SUPPLIED TEXT
ADR-0045: Sanctions False-Positive Suppression — Evidence-Based, Tenant-Scoped, Always Visible

Status: Proposed Date: 2026-04-18

Context

Sanctions screening (OpenSanctions bulk feeds, plus forthcoming commercial enrichers) returns many hits per case. Based on Gino de Jeu's 2026-04-13 observation ("false positives in sanctions screening are a major operational burden; WorldCheck returns hits on names with barely any similarity, creating unnecessary workload") the burden on compliance officers is the single largest time-cost in the current workflow.

A naive approach — "let the model learn which hits to dismiss" — is regulator-hostile for four reasons:

Asymmetric failure cost. A single missed true-positive is a felony-grade breach (sanctions-list party transacts). A 10% drop in false-positive rate is convenience. Regulators do not reward efficiency; they punish breach.
EU AI Act Art. 14 — human oversight. The system may ADD scrutiny but never silently SUPPRESS a risk signal. Any automation that removes a hit from view is legally suspect.
Explainability. "Our model estimates 0.03 probability" will not survive a supervisor interview. "The sanctioned person's DOB is 1975-03-12 but our customer's is 1982-07-04, confirmed by Officer X on Date Y" will.
Name matching is fuzzy. "Muhammad Ali" matches ~4,000 OpenSanctions records. Common-name matching without discriminators is structurally high-FP.

The sanctions_suppression_rules / false_positive pattern does not exist in the codebase today (verified via grep). Officer feedback via submit_finding_feedback is captured but not written back as future-screening suppression rules — the feedback loop is open.

Decision

Build a three-tier suppression engine where every dismissal is rule-based, regulator-auditable, tenant-scoped, and visible (never deleted) to preserve Art. 14 human oversight.

Tier 1 — Evidence-based auto-dismissal

Automatic dismissal only when two or more unambiguous discriminators contradict the sanctioned record:

Discriminator	Auto-dismiss when
Date of birth	Both records have unambiguous DOB AND differ by more than 7 days
Year of birth	Both have YOB (when full DOB absent) AND differ by more than 2 years
Nationality	Both records have unambiguous nationality AND differ
Date of death	Sanctioned record is deceased AND our customer shows activity post-death
LEI	Our entity has an LEI AND it doesn't match any sanctioned LEI
Gender	Both have unambiguous gender AND differ (use cautiously — gender data is unreliable for non-binary names)

SOURCE DATA
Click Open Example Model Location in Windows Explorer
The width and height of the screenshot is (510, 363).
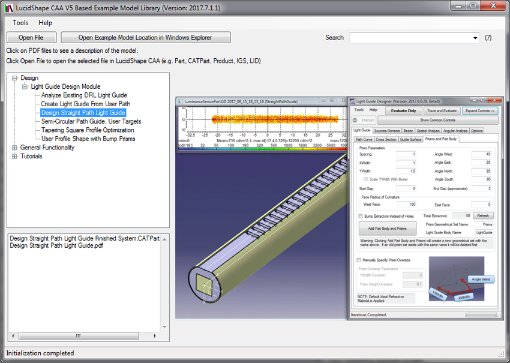coord(145,38)

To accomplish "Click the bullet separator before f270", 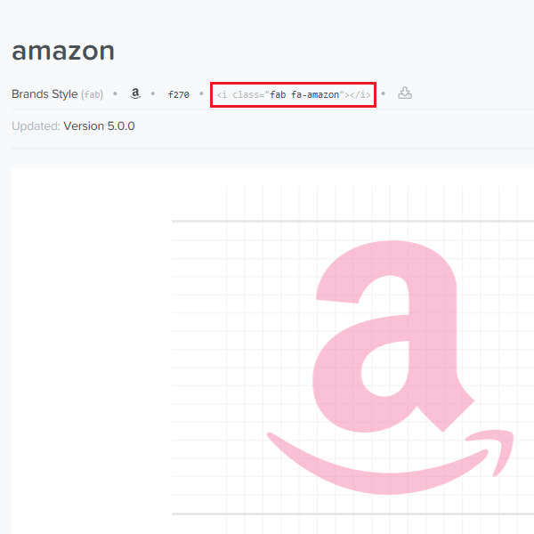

PROBLEM DESCRIPTION
Copy out the stretch of the sanctions suppression decision record from "Asymmetric failure cost." through "is legally suspect." word for word. The material has nothing to do with what follows.

WORKED ANSWER
Asymmetric failure cost. A single missed true-positive is a felony-grade breach (sanctions-list party transacts). A 10% drop in false-positive rate is convenience. Regulators do not reward efficiency; they punish breach.
EU AI Act Art. 14 — human oversight. The system may ADD scrutiny but never silently SUPPRESS a risk signal. Any automation that removes a hit from view is legally suspect.